▸ **The task**
Although the data below contains pictures, please reproduce only its words, exactly.

▸ **Supplied data**
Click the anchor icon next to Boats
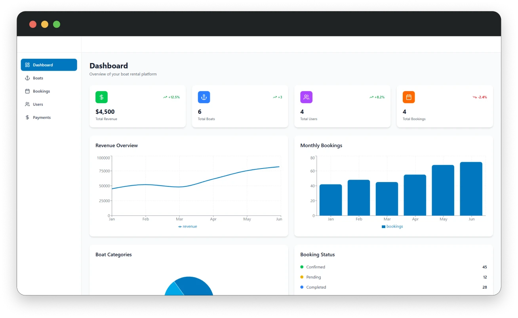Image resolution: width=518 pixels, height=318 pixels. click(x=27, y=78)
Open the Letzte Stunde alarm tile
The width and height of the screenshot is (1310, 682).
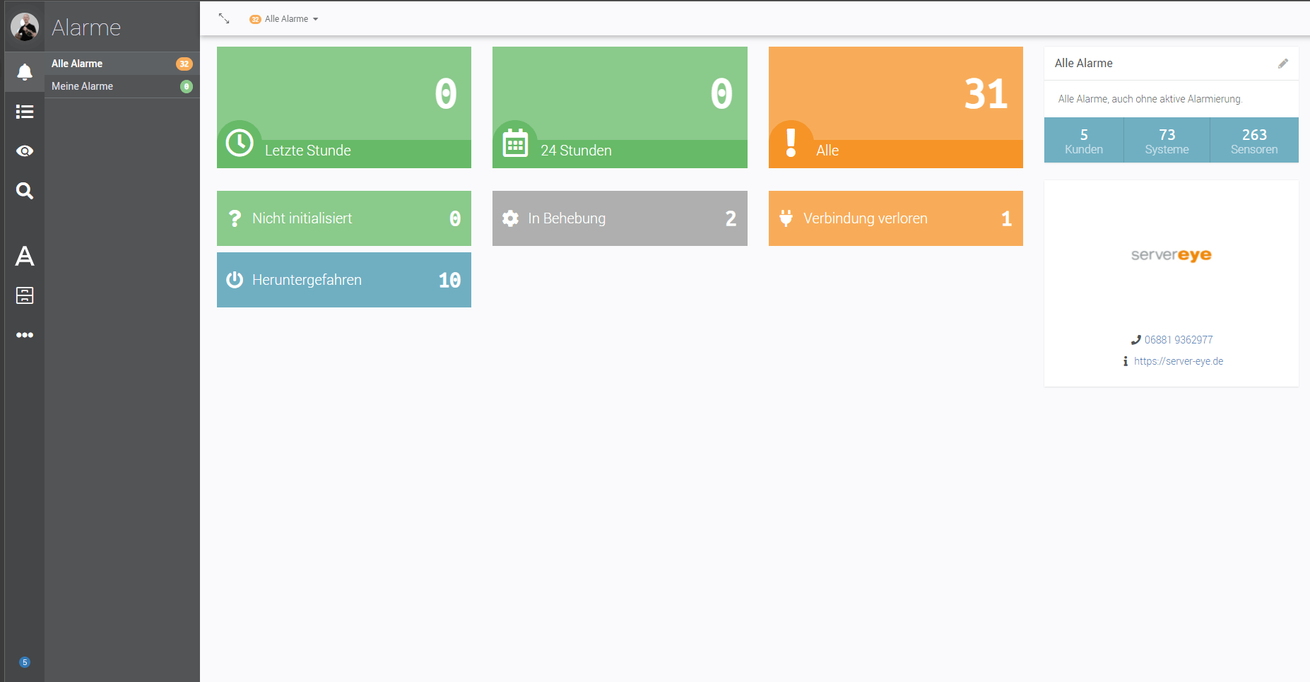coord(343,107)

▸ **Response box**
Click the anchor icon next to Boats
Image resolution: width=518 pixels, height=318 pixels. click(x=27, y=78)
Open the Letzte Stunde alarm tile
The width and height of the screenshot is (1310, 682).
coord(343,107)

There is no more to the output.